Creo que Neuro confunde entre el uso adjetival del participio (que requiere el verbo ser) y el uso coloquial del mismo en función sustantiva, que requiere también el verbo ser (ser un creído). Con "estar", claro, no me parece una falta (aun si yo diría con un localismo "estar _hecho _un creído), pero esto ya da, más bien, para las diferencias entre ser y estar. Además de ser ya un hilo para el foro solo español.

Sobre google como fuente y una justificación "latina", no me convence. Es solo cuestión de gramática.

Me preguntaría, más bien, si la duda tiene algo que ver con la falta de uso de las formas participiales del perfecto en en español de Canarias (si mal no recuerdo, solo se usa el indefinido por allá). Probablemente no se use el participio en función de adjetivo.


----------



## Csalrais

Geviert said:


> Creo que Neuro confunde entre el uso adjetival del participio (que requiere el verbo ser) y el uso coloquial del mismo en función sustantiva (ser un creído). Pero, claro, esto es ya un hilo para el foro solo español.
> 
> Sobre google como fuente y una justificación "latina", no me convence. Es solo cuestión de gramática.
> 
> Me preguntaría, más bien, si la duda tiene algo que ver con la falta de uso de las formas participiales del perfecto en en español de Canarias (si mal no recuerdo, solo se usa el indefinido por allá). Probablemente no se use el participio en función de adjetivo.


Yo solo puedo decir lo que veo en google y la mayoría de resultados son latinoamericanos lo que no quiere decir que no los haya de España. Y te puedo asegurar que en Canarias usamos participios como adjetivos con normalidad aparte de que eso que dices sobre el uso del perfecto compuesto es una enorme exageración, como mínimo lo usamos con la misma frecuencia que en Latinoamérica (exceptuando el área del Río de la Plata que tiene su propia norma para su uso):

http://dialnet.unirioja.es/servlet/dcfichero_articulo?codigo=91705


----------



## Geviert

Una exageración no diría.

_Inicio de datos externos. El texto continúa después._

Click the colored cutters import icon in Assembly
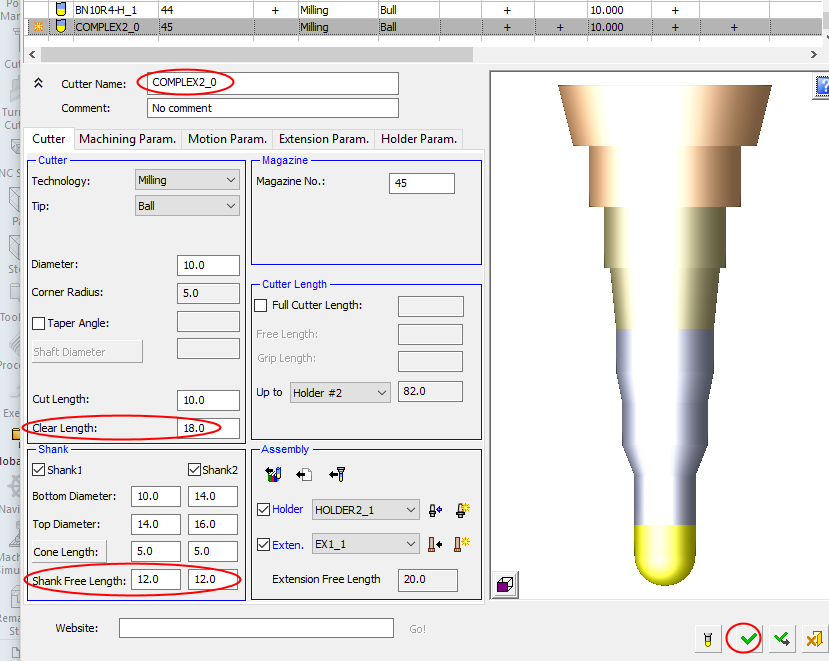 coord(272,475)
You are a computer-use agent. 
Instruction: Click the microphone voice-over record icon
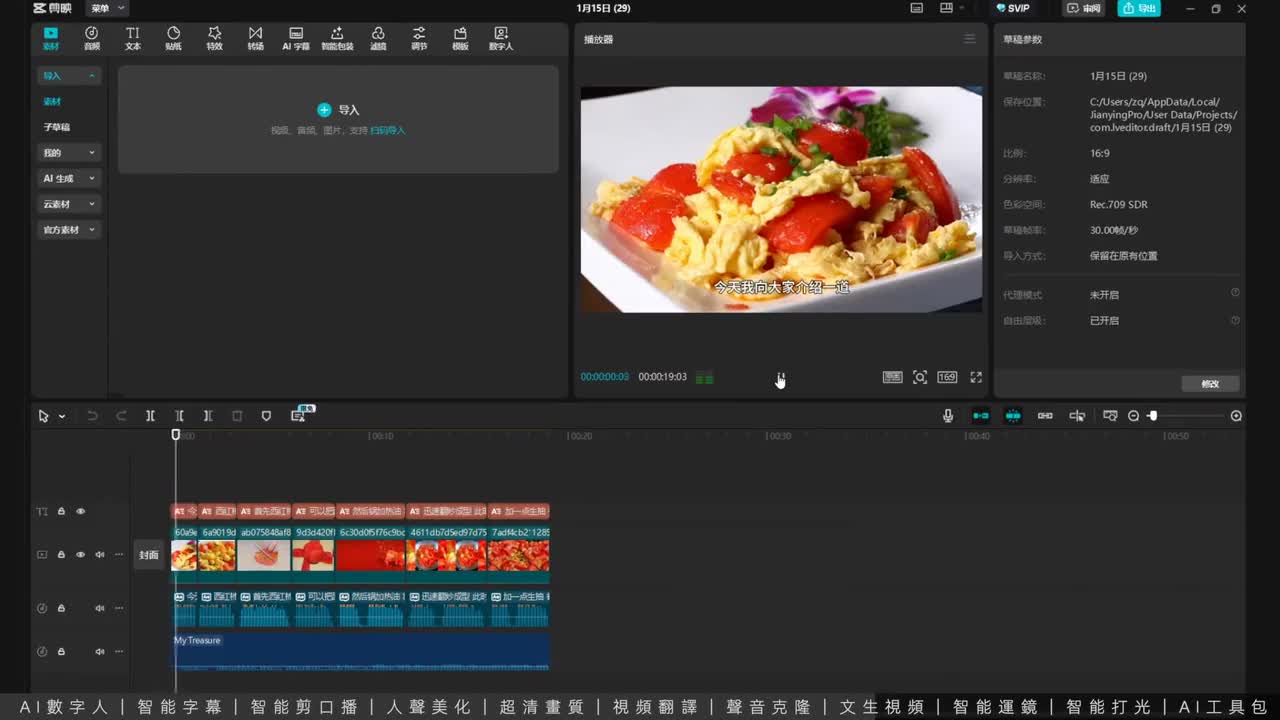pos(947,416)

En el mismo artículo citado (pag. 72), el autor cita la tesis de Catalán "la norma canaria se estructura sobre bases diferentes a la castellana", pero no la refuta en modo adecuado: su mismo análisis empírico (sus 1200 casos) demuestran, más bien, la preferencia (para mí exagerada) del indefinido que el mismo autor trata de confutar. Pero como digo, esto ya es otro hilo, por lo tanto, concluyo aquí.


----------



## Csalrais

Geviert said:


> Una exageración no diría. En el mismo artículo citado (pag. 72), el autor cita la tesis de Catalán "la norma canaria se estructura sobre bases diferentes a la castellana", pero no la refuta en modo adecuado: su mismo análisis empírico (sus 1200 casos) demuestran, más bien, la preferencia (para mí exagerada) del indefinido que el mismo autor trata de confutar. Pero como digo, esto ya es otro hilo, por lo tanto, concluyo aquí.



Diferente a la castellana, que no a la latinoamericana. Espero que a estas alturas no haya que mencionar que en España (y a eso se refierere con "castellana") el perfecto compuesto se usa de manera diferente a como se usa en América (a lo que se refiere con "norma mexicana" y que es la mayoritaria en América, aunque existen varias).

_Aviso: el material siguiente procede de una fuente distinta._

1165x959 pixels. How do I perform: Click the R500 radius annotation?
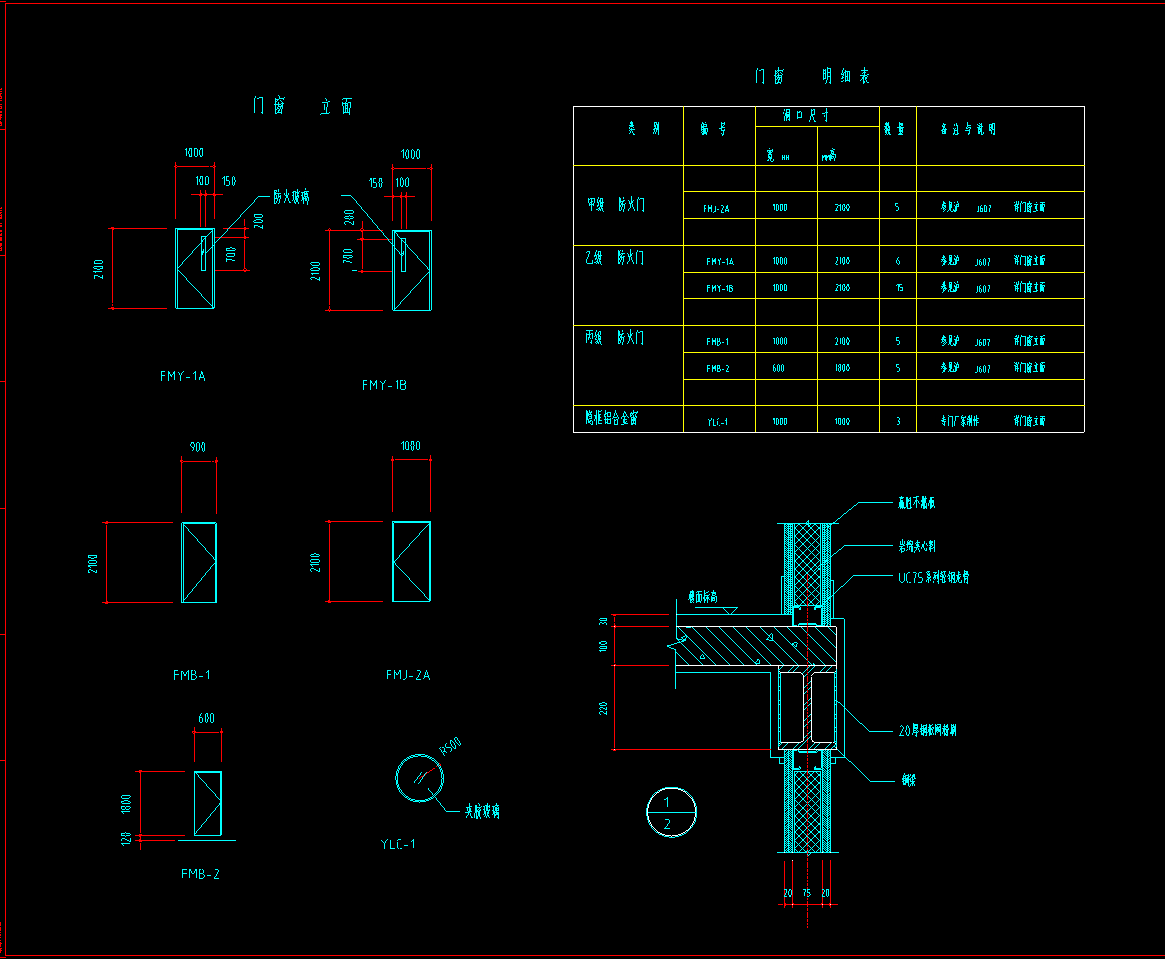coord(451,746)
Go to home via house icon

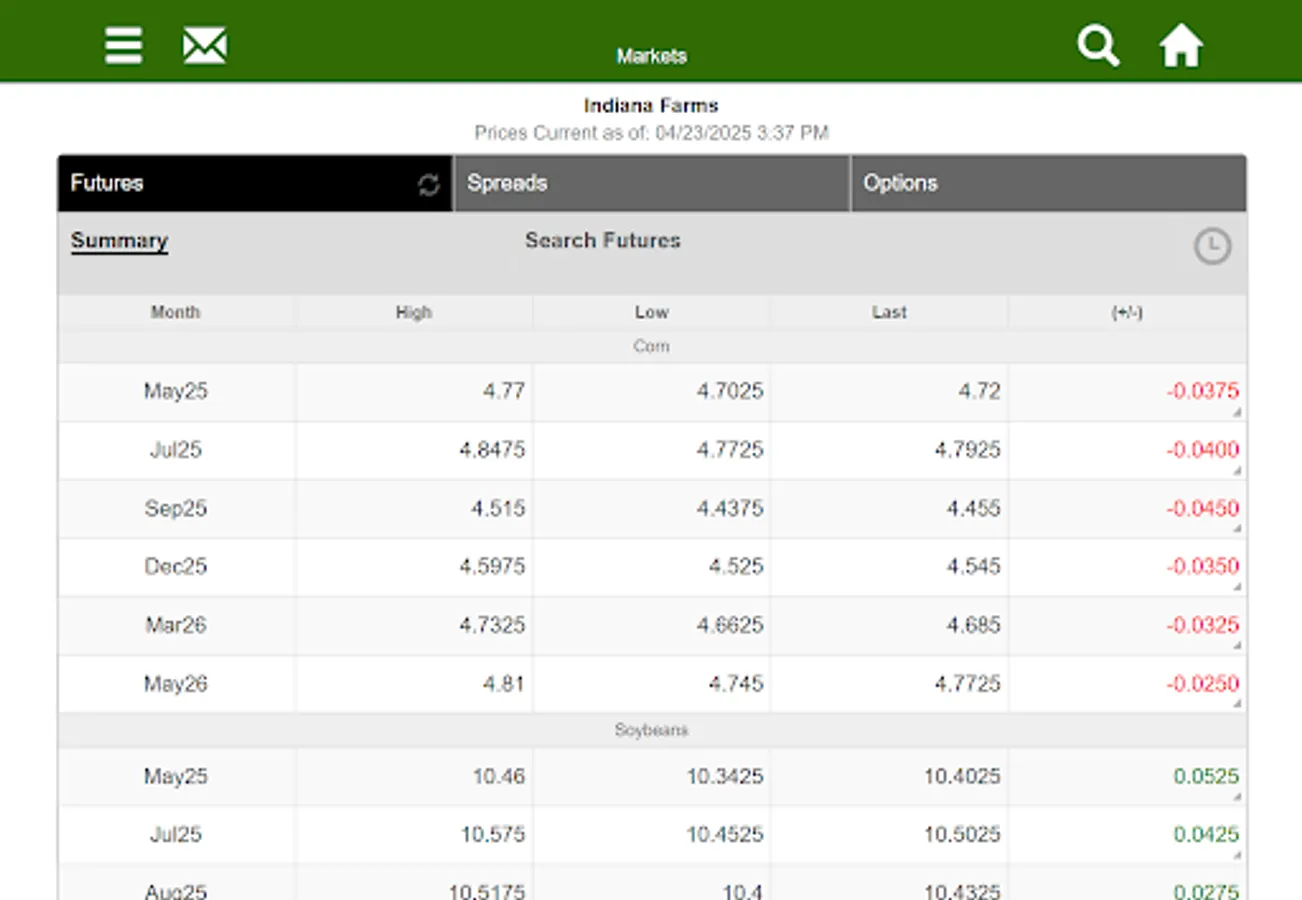tap(1180, 46)
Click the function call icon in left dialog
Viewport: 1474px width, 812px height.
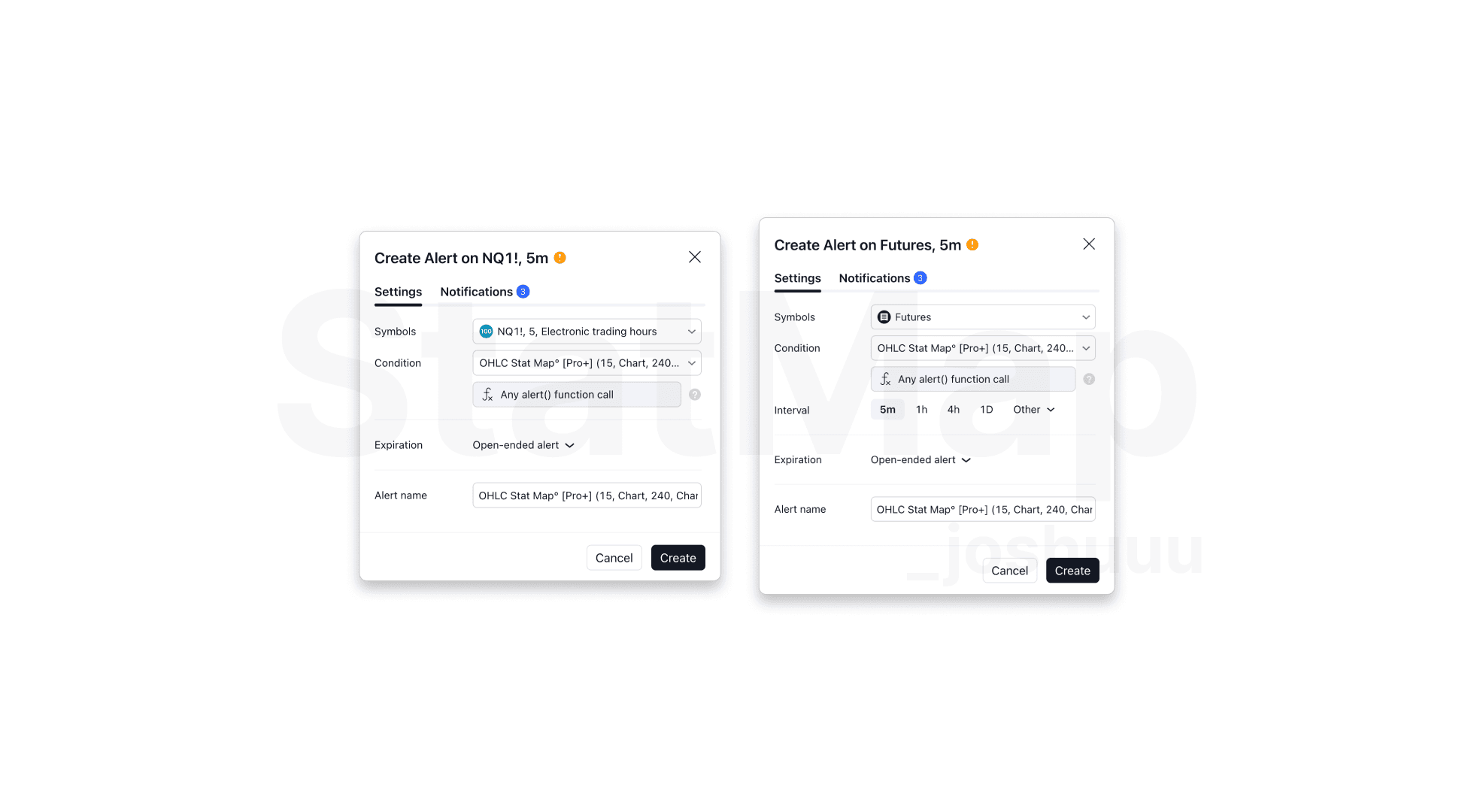[x=487, y=394]
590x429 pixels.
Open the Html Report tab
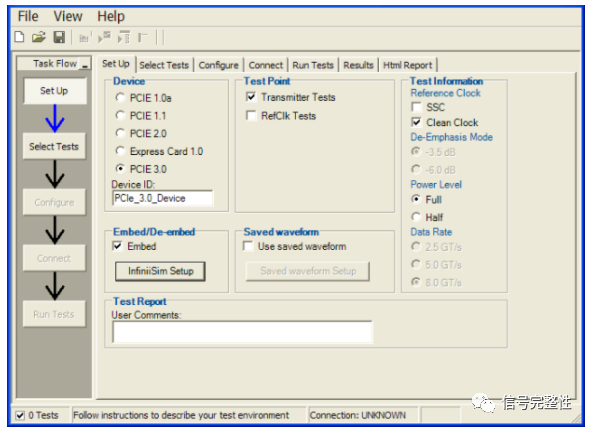[408, 65]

http://es.wikipedia.org/wiki/Pretérito_perfecto_simple#Frecuencia_de_uso

Por otra parte no entiendo lo de los 1200 casos, el autor habla de que de 66 ejemplos referidos al pasado próximo en 36 se usa la forma simple y en 30 la compuesta lo que ya supera al uso americano donde el compuesto no tiene valor de pasado próximo casi nunca. De los 1200 casos no analiza cuantos son formas simples o formas compuestas, se limita a analizar la cantidad de formas compuestas para cada valor posible de esta (reiterativo, pasado próximo, acciones inacabadas, etc.)


----------